PROMPT
Answer with a number only, stating how many lines of the records hold the word "agent".

SOURCE MATERIAL
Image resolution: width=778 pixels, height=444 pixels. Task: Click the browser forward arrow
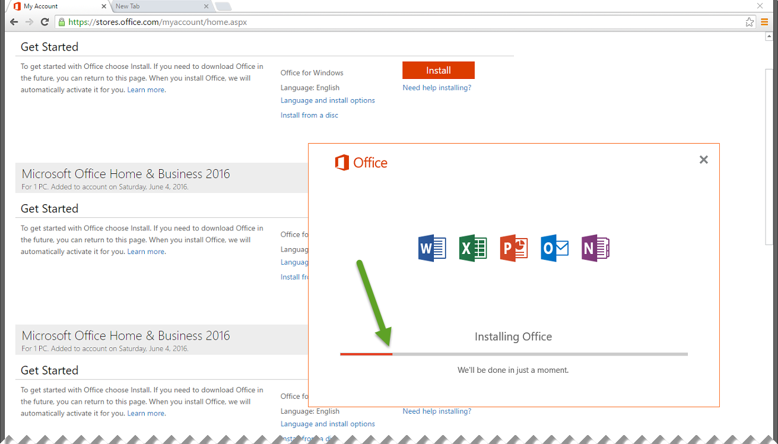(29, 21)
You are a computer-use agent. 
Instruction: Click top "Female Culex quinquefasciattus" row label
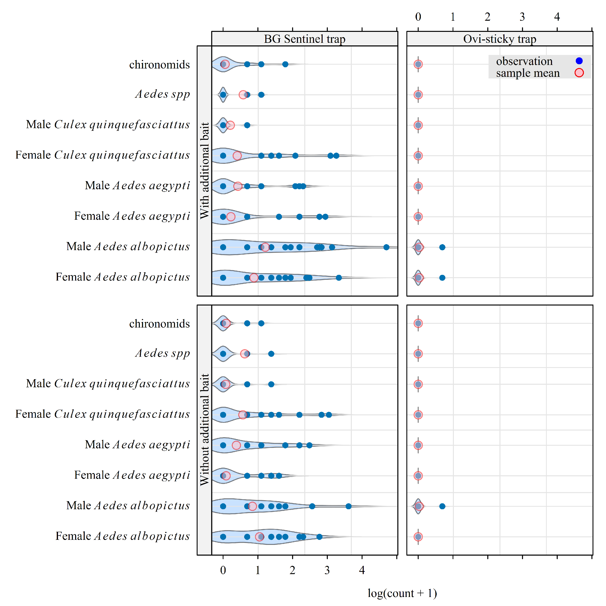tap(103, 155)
* * *
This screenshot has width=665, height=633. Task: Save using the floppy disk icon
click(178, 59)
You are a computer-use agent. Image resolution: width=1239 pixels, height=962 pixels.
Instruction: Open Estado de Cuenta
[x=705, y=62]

PROBLEM SOLUTION
2